Ia menegaskan bahwa SiLPA dari satu tahun anggaran sudah dialokasikan untuk kegiatan di tahun berikutnya, sehingga tidak ada akumulasi jumlah dari tahun ke tahun.
Sebagai contoh, SiLPA tahun 2022 sebesar Rp 1,7 triliun sudah dialokasikan dalam Anggaran Pendapatan dan Belanja Daerah Perubahan (APBD-P) 2024. Dengan demikian, tidak ada SiLPA yang tersisa dari tahun-tahun sebelumnya.
“Jadi, SiLPA yang ada di tahun 2022 tidak ada lagi di tahun 2023, dan seterusnya. Maka, tidak mungkin jumlahnya dijumlahkan seperti yang diklaim di surat palsu tersebut,” tegasnya.
Lebih lanjut, Petrus menambahkan bahwa besarnya SiLPA di tahun 2023 disebabkan oleh sejumlah faktor, seperti transfer Dana Bagi Hasil (DBH) dari sektor migas dan dana reboisasi sebesar Rp 840 miliar yang baru diterima akhir tahun 2023.
Selain itu, ada juga Dana Alokasi Umum (DAU) yang belum teradministrasi serta penghematan anggaran dari kegiatan-kegiatan pemerintah daerah.
“Hal ini menjelaskan mengapa SiLPA tahun 2023 begitu besar. Ini bukan karena pemerintah gagal mengelola anggaran atau tidak maksimal dalam pembangunan,” ujar Petrus.
Dalam setiap proses pembahasan anggaran SiLPA, lanjut Petrus, BKAD selalu berkoordinasi dengan DPRD Kutai Barat, mulai dari pembahasan Rencana Kerja Pemerintah Daerah (RKPD), Kebijakan Umum Anggaran dan Prioritas Plafon Anggaran Sementara (KUA-PPAS), hingga pengesahan APBD.

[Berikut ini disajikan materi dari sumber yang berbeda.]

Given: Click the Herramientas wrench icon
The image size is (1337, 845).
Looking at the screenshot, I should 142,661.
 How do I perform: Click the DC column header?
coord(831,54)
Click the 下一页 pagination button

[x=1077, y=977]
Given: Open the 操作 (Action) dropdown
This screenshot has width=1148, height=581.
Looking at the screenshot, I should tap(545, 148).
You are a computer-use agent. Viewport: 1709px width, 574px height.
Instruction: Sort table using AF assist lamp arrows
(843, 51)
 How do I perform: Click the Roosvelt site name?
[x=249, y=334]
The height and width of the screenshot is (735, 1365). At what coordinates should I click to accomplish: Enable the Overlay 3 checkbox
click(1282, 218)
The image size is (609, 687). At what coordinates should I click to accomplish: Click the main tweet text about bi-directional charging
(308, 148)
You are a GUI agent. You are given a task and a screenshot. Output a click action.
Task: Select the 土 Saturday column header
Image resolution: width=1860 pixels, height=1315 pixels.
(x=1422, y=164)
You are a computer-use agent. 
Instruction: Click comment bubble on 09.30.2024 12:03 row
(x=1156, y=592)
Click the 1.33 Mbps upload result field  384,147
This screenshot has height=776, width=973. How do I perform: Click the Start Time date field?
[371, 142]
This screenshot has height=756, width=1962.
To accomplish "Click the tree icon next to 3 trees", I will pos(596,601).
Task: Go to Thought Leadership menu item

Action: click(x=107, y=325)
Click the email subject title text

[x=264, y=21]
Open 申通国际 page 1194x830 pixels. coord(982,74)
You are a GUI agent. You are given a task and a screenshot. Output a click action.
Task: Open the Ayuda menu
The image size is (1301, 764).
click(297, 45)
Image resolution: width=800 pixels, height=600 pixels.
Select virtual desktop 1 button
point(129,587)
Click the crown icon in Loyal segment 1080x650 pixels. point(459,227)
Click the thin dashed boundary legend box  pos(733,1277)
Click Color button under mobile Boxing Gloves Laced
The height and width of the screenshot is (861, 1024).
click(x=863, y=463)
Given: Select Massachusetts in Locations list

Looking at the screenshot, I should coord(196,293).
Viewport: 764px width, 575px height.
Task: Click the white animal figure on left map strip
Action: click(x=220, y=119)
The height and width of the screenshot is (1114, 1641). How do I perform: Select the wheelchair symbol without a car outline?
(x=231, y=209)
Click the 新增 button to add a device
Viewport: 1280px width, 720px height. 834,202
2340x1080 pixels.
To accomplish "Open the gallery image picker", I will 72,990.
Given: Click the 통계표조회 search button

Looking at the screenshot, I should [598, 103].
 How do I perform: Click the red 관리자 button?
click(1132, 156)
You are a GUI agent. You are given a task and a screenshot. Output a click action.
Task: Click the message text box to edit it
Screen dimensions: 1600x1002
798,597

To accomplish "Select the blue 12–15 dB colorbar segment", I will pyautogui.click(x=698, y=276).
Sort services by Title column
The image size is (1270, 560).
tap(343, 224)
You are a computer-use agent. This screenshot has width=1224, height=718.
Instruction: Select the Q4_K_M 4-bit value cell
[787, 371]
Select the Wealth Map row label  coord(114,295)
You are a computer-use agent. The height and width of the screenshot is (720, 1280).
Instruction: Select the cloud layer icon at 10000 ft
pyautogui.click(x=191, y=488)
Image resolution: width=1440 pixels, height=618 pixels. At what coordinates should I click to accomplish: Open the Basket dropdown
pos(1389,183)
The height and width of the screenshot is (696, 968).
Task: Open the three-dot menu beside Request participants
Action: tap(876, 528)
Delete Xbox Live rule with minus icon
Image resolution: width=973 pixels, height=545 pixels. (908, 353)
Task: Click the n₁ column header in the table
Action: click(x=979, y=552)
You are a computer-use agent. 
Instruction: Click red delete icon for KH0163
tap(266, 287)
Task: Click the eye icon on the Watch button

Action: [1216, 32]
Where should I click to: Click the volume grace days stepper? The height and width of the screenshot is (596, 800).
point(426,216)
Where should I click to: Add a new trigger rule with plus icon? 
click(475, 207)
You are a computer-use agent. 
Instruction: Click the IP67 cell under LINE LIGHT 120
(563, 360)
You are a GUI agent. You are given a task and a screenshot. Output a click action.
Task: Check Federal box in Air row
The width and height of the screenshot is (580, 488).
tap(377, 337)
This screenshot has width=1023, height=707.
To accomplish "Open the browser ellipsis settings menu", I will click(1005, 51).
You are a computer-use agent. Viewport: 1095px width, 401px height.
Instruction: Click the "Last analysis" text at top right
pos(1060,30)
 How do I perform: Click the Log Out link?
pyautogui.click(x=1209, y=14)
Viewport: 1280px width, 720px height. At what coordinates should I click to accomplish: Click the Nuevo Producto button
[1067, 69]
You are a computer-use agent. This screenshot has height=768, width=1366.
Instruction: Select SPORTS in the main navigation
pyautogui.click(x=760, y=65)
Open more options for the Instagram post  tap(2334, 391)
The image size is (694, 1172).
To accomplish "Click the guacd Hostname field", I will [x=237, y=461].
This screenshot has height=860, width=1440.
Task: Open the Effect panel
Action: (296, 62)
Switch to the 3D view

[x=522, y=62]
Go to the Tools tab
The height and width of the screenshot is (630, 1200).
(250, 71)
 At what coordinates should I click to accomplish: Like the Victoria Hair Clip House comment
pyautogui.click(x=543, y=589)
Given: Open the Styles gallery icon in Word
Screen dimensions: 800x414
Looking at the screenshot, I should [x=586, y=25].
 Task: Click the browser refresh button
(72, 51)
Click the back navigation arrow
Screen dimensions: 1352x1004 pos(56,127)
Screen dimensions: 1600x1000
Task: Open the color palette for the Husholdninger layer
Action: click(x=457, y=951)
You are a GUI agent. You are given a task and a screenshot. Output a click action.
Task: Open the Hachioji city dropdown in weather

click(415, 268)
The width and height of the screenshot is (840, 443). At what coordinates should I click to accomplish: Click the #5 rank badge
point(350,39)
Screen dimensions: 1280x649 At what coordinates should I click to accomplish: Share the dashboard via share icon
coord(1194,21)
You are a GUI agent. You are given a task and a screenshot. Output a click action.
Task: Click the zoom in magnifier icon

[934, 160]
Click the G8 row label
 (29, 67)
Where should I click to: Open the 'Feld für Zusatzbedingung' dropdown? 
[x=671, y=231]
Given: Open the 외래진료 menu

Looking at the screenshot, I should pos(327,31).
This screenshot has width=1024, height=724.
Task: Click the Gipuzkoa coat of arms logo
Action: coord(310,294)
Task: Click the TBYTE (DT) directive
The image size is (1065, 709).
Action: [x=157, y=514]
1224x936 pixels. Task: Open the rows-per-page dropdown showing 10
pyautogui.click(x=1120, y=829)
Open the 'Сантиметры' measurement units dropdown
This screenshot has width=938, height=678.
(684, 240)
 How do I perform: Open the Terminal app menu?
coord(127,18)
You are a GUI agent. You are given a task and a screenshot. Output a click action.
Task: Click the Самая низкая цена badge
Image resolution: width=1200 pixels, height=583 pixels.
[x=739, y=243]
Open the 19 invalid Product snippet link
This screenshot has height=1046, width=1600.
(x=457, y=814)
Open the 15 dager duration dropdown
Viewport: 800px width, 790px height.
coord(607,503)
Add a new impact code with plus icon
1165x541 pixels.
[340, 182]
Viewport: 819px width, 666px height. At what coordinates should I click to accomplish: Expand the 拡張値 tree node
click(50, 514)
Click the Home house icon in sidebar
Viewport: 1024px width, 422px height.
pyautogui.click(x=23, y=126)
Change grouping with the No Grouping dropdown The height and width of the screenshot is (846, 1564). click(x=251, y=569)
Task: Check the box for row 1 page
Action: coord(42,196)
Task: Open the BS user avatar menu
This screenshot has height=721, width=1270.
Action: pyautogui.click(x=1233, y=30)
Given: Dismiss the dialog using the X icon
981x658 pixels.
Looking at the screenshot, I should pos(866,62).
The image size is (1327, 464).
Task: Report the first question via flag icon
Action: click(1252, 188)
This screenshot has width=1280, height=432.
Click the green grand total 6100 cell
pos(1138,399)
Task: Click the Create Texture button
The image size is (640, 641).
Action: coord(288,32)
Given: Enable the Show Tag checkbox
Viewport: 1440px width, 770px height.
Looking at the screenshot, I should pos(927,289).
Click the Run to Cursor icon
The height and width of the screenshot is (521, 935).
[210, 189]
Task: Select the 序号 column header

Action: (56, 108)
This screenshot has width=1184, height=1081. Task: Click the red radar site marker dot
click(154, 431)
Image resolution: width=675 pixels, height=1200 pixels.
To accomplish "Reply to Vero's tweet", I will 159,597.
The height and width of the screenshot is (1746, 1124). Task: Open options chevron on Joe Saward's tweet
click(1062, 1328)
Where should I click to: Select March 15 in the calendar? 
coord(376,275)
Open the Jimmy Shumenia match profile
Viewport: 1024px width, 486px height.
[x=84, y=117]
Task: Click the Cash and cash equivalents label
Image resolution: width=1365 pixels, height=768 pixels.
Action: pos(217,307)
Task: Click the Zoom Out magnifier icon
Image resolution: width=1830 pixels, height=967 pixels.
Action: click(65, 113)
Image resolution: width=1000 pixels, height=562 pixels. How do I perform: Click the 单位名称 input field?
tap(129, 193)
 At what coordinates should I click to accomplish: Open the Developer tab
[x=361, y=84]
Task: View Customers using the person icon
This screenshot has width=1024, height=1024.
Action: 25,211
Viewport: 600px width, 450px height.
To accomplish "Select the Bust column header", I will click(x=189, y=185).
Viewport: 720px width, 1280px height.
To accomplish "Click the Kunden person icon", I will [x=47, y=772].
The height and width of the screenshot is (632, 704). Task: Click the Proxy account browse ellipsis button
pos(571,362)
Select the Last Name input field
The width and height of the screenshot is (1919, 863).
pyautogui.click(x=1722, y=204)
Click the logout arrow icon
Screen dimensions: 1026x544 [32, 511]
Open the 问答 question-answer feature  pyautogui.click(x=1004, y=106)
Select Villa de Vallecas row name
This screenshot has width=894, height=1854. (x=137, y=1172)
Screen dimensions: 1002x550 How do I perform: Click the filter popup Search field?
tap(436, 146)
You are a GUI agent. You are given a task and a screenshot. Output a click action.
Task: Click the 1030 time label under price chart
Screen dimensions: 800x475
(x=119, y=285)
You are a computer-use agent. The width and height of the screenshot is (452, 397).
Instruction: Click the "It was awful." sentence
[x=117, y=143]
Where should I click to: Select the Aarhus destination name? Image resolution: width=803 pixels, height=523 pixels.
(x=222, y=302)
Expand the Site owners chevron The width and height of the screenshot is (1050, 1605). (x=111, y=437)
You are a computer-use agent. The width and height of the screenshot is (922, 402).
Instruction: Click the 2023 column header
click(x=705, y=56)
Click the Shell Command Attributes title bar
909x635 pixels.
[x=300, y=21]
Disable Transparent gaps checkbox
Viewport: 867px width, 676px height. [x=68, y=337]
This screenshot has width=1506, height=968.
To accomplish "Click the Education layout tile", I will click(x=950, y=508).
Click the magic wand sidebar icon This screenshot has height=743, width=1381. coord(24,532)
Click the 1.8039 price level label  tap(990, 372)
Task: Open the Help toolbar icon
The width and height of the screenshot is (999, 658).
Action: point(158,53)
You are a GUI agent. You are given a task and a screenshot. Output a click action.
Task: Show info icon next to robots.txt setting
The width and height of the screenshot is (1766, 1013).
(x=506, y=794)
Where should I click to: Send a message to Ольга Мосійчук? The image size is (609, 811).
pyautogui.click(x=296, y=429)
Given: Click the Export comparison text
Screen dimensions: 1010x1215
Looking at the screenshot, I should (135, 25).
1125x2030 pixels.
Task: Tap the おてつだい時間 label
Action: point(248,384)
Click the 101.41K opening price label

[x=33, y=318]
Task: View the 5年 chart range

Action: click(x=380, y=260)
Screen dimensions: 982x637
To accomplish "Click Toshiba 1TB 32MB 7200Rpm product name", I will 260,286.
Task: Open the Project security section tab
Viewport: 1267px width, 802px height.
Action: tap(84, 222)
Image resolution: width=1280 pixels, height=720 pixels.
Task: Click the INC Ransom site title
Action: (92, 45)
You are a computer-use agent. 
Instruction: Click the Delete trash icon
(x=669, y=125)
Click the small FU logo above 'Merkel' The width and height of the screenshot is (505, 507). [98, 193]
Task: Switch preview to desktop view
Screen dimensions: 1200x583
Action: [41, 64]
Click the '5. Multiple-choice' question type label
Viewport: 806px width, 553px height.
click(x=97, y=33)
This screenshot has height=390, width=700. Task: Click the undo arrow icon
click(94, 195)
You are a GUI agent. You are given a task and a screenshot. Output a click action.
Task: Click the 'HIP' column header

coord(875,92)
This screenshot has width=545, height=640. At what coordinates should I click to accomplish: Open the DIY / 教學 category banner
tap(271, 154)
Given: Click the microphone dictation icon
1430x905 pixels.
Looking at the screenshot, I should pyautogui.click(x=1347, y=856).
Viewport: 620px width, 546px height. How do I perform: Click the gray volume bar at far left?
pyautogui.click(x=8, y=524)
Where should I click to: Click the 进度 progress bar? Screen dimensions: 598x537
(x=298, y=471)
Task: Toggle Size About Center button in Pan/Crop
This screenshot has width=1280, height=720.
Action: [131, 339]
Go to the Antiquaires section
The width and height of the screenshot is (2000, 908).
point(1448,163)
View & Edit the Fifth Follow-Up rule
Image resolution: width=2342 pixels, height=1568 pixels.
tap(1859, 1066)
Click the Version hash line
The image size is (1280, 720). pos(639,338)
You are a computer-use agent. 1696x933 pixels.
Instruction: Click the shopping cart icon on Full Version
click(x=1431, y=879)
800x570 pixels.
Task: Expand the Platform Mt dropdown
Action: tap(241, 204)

“Anggaran SILPA ini sudah direncanakan untuk pembangunan dan peningkatan kesejahteraan masyarakat Kubar. Jadi, SiLPA itu pasti ada setiap tahun, tetapi tidak bisa diakumulasikan seperti yang dinyatakan dalam isu yang beredar,” pungkas Petrus.
Dengan klarifikasi ini, pemerintah daerah berharap masyarakat lebih berhati-hati dalam menerima informasi yang beredar di media sosial dan selalu mengecek kebenarannya dari sumber resmi.